Sehr geehrte Frau Präsidentin! Sehr geehrte Damen und Herren! Es war das Jahr 2008, da hatte Rot-Rot den Mut, das dreigliedrige Schulsystem abzuschaffen, und neben der ISS und dem Gymnasium das Pilotprojekt Gemeinschaftsschule auf den Weg zu bringen. Elf Berliner Schulen begaben sich damals auf diesen Weg, mittlerweile sind es 24, und aus den Bezirken werden uns neue Interessenten und Interessentinnen gemeldet. Die Schulkonferenzen hatten dies mit großer Mehrheit beschlossen, weil die Kollegien gemeinsam mit den Eltern und auch Schülern und Schülerinnen nicht mehr hinnehmen wollten, dass der Bildungserfolg in erster Linie von der sozialen Herkunft abhängig ist.

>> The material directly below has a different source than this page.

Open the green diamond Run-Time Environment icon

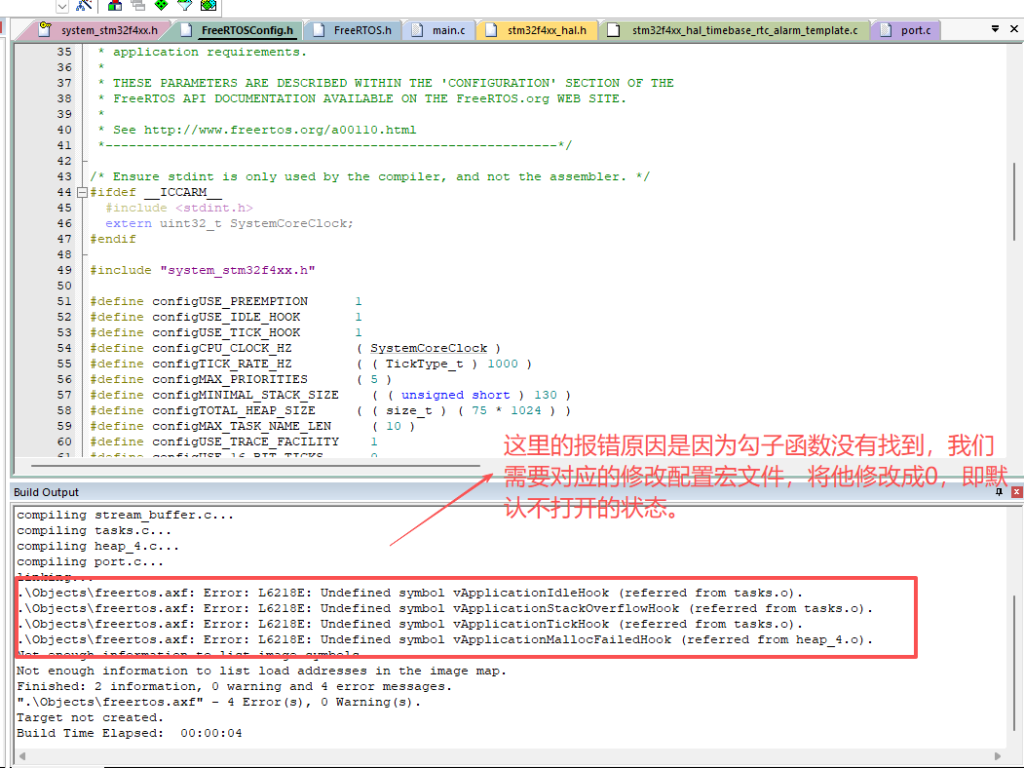pyautogui.click(x=161, y=5)
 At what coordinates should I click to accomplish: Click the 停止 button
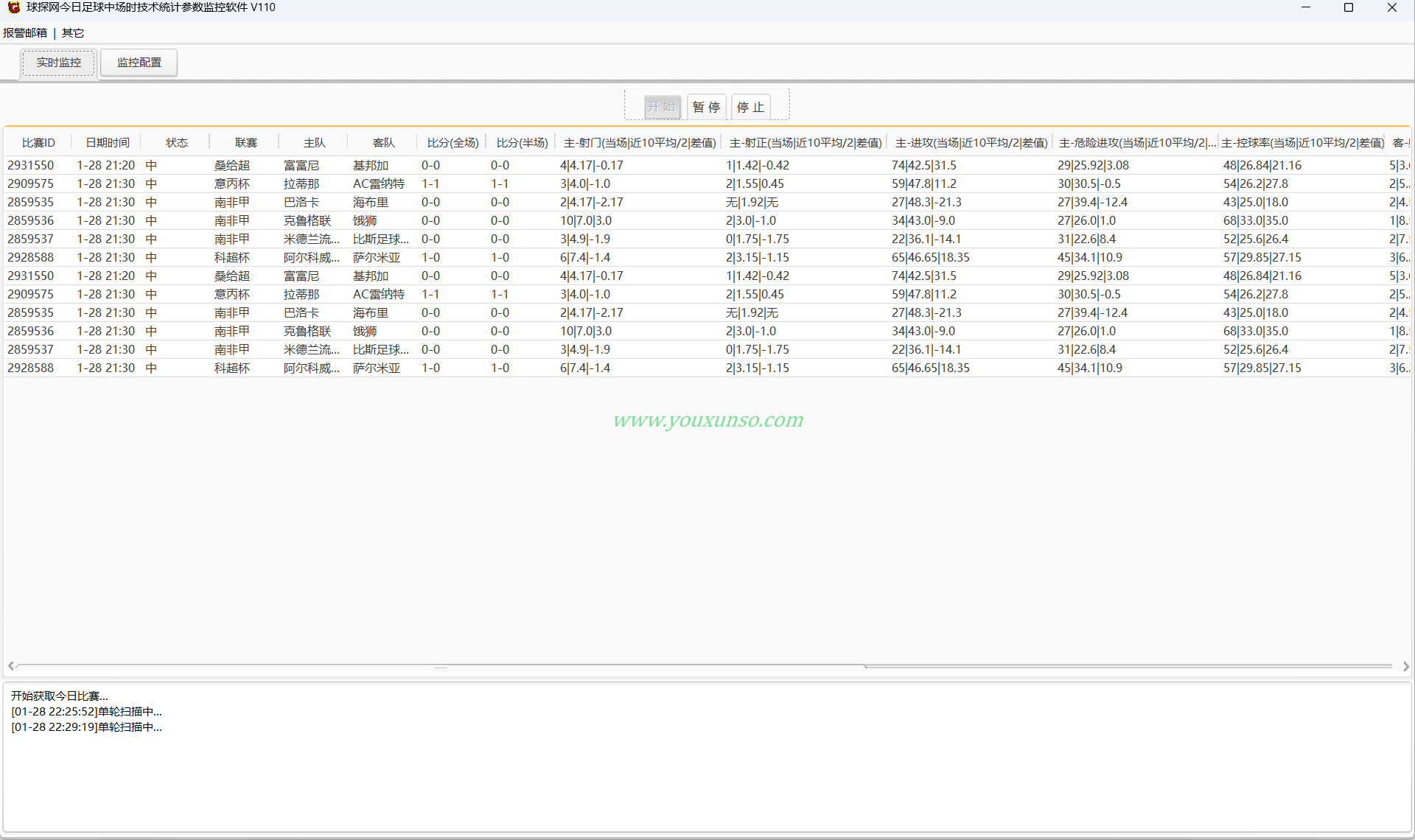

In den zurückliegenden zehn Jahren hat sich die Gemeinschaftsschule als Erfolgsmodell erwiesen, das Schule macht. 2016 legte die wissenschaftliche Begleitung der Pilotphase ihren Abschlussbericht vor, der belegte, dass es Gemeinschaftsschulen wirklich gelingt, den Bildungserfolg ihrer Schülerinnen und Schüler von der sozialen Herkunft abzukoppeln und sich zu Schulen für alle zu entwickeln, in denen alle erfolgreich lernen können, hochbegabte Kinder genauso wie Kinder mit sonderpädagogischem Förderbedarf.

Es war übrigens die allerletzte Rederunde in der 17. Legislaturperiode in diesem Haus vor der Wahl im September 2016, als wir über die Gemeinschaftsschule als Regelschule diskutiert haben, für die sich neben Stefanie Remlinger und mir, auch Lars Oberg und Martin Delius – beide nicht mehr in unserem Haus – ausgesprochen haben. R2G war schon in Sicht und wurde dann nach der Wahl mit dem Koalitionsvertrag Realität, in dem die Gemeinschaftsschule als schulstufenübergreifende Regelschule als ein Ziel verankert worden ist. Dieser Kreis wird sich nun schließen. Das wird ein großer Tag für mehr Bildungsgerechtigkeit.